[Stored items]
§ §

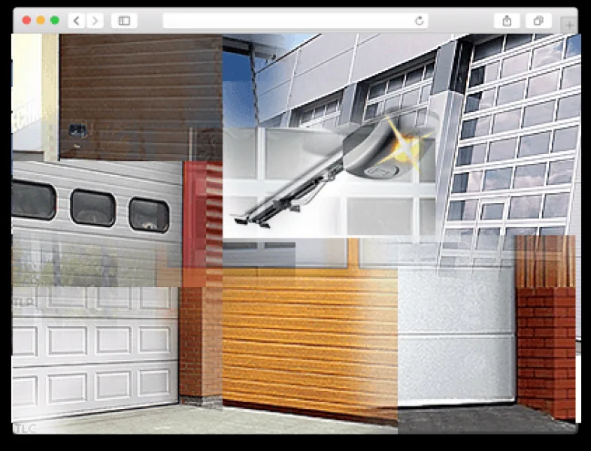This screenshot has width=591, height=451.
Task: Select the brown sectional garage door image
Action: 141,97
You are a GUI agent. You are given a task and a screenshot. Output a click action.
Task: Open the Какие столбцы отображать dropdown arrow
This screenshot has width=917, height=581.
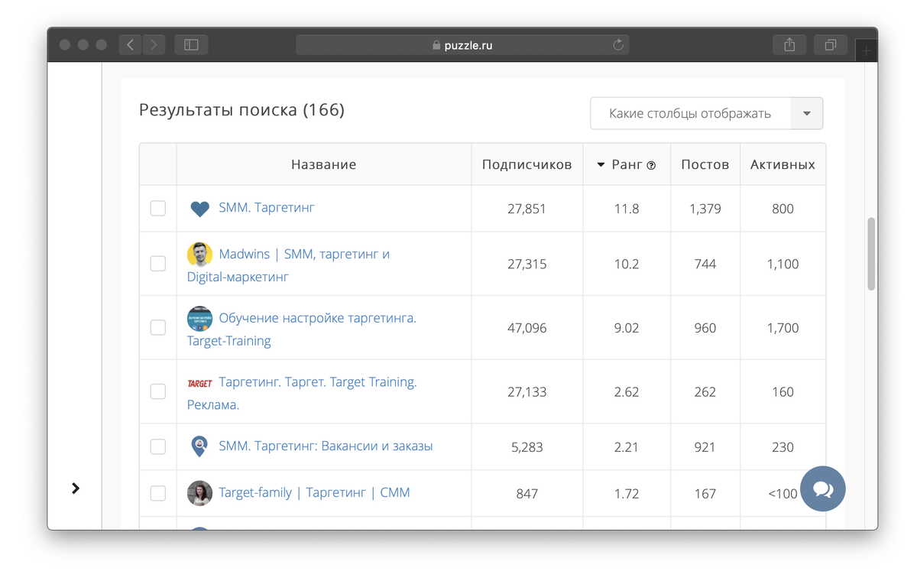(x=807, y=114)
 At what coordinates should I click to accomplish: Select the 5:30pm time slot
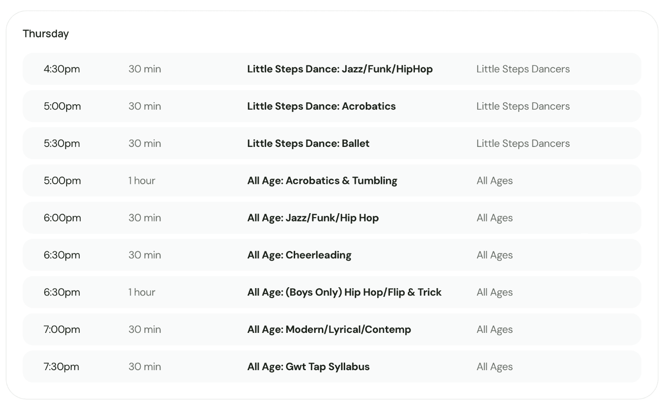coord(62,143)
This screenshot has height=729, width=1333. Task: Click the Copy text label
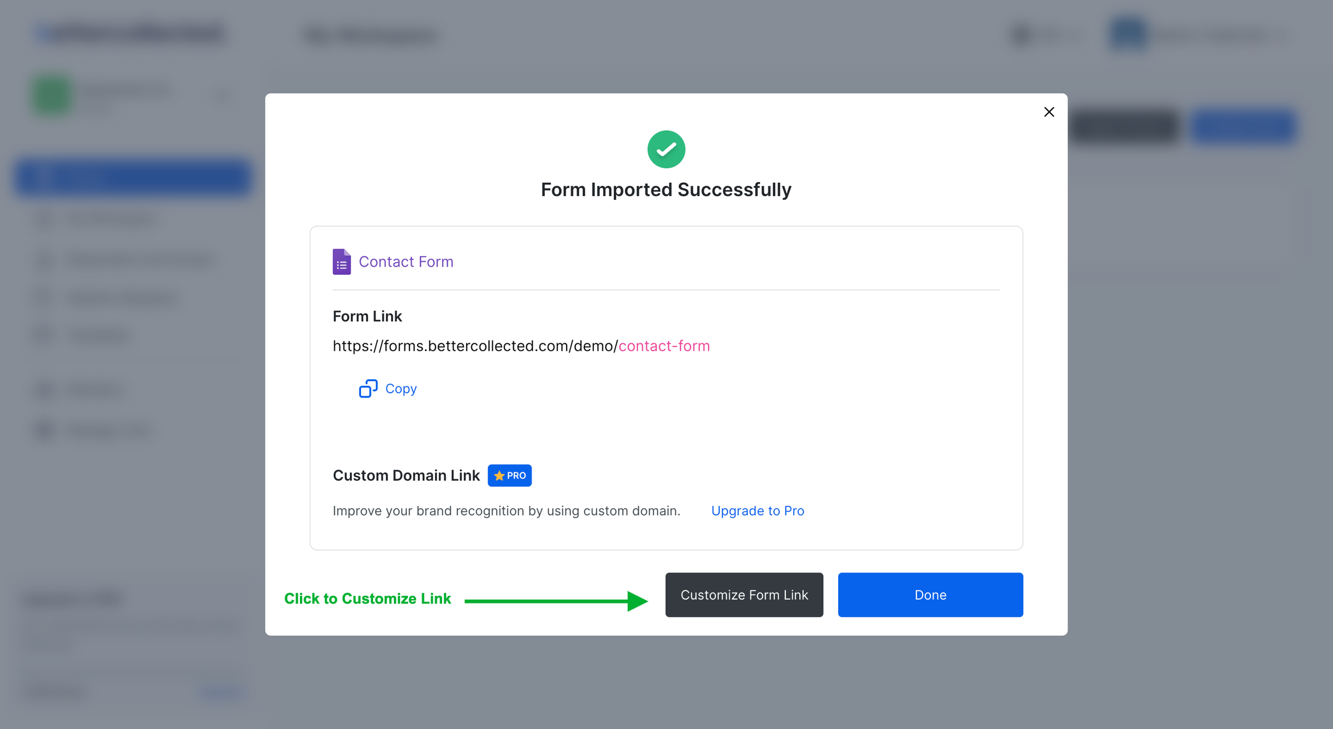[400, 389]
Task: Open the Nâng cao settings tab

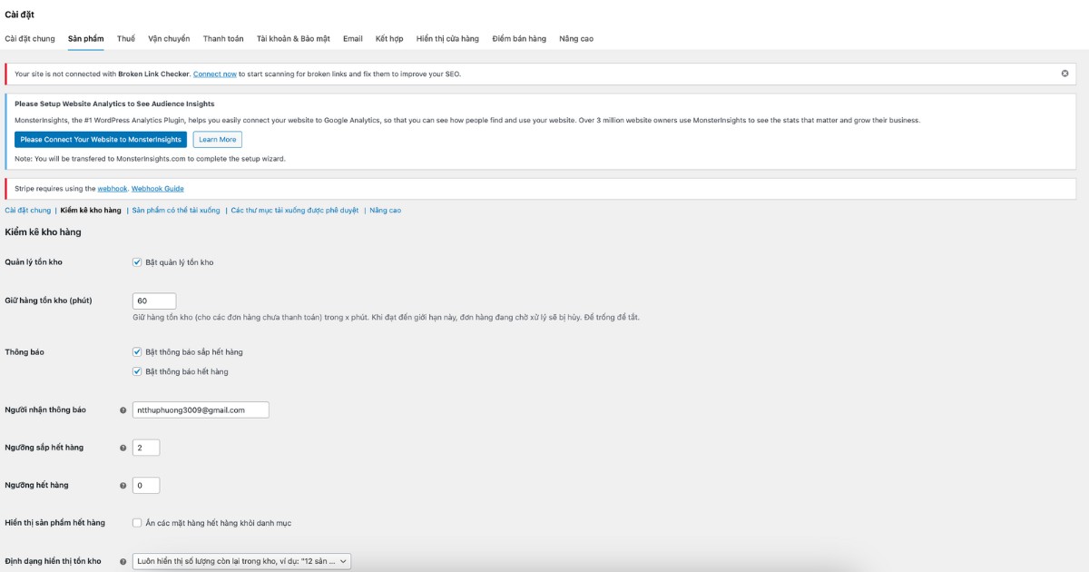Action: 576,39
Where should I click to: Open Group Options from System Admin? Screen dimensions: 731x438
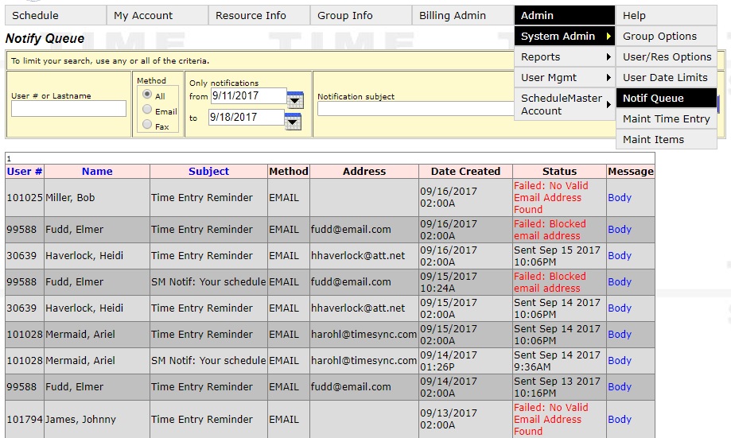(667, 37)
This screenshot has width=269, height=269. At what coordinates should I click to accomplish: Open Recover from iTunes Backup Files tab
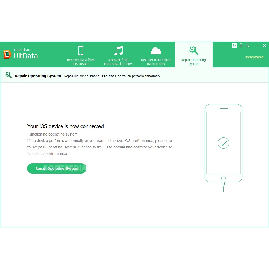click(118, 62)
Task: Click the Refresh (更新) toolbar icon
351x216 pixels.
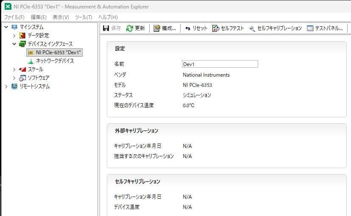Action: 130,28
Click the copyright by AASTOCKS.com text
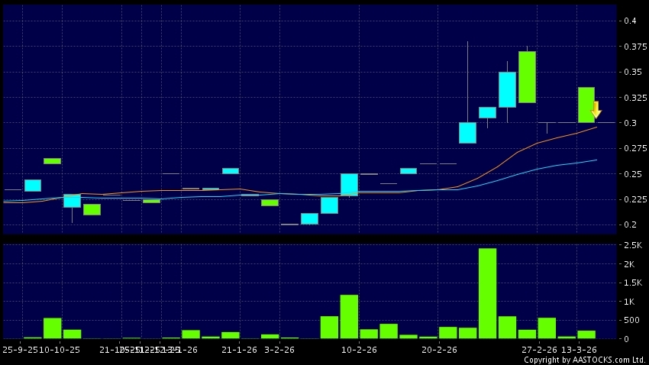The height and width of the screenshot is (365, 649). point(584,360)
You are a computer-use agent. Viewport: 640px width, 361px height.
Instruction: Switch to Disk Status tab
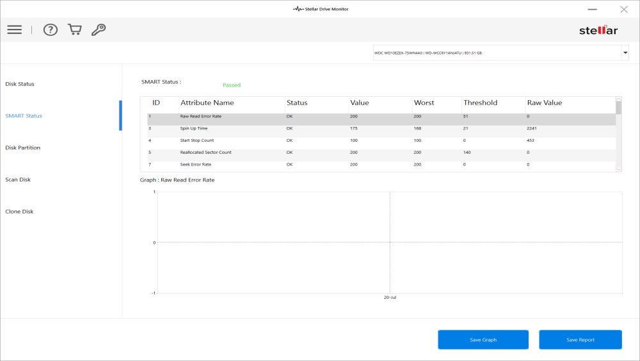(20, 84)
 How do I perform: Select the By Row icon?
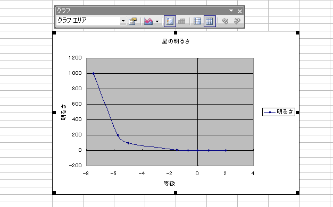197,21
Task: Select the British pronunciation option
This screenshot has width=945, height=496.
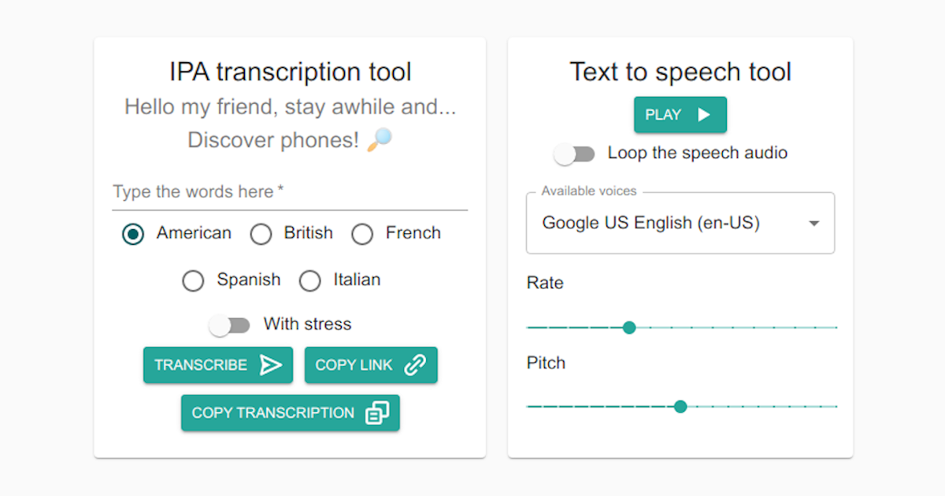Action: click(261, 234)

§ §

● Task item: Exactly the lines from the one holding "Task: Click the Refresh (更新) toolbar icon" through the last line of the entries, both included, are to be duplicated; leave the pictures out.

● Response:
Task: Click the Refresh (更新) toolbar icon
351x216 pixels.
Action: 130,28
Click the copyright by AASTOCKS.com text
The height and width of the screenshot is (365, 649). point(584,360)
You are a computer-use agent. Viewport: 640px width, 361px height.
Instruction: Switch to Disk Status tab
(20, 84)
 How do I perform: Select the By Row icon?
197,21
Task: Select the British pronunciation option
This screenshot has width=945, height=496.
Action: click(261, 234)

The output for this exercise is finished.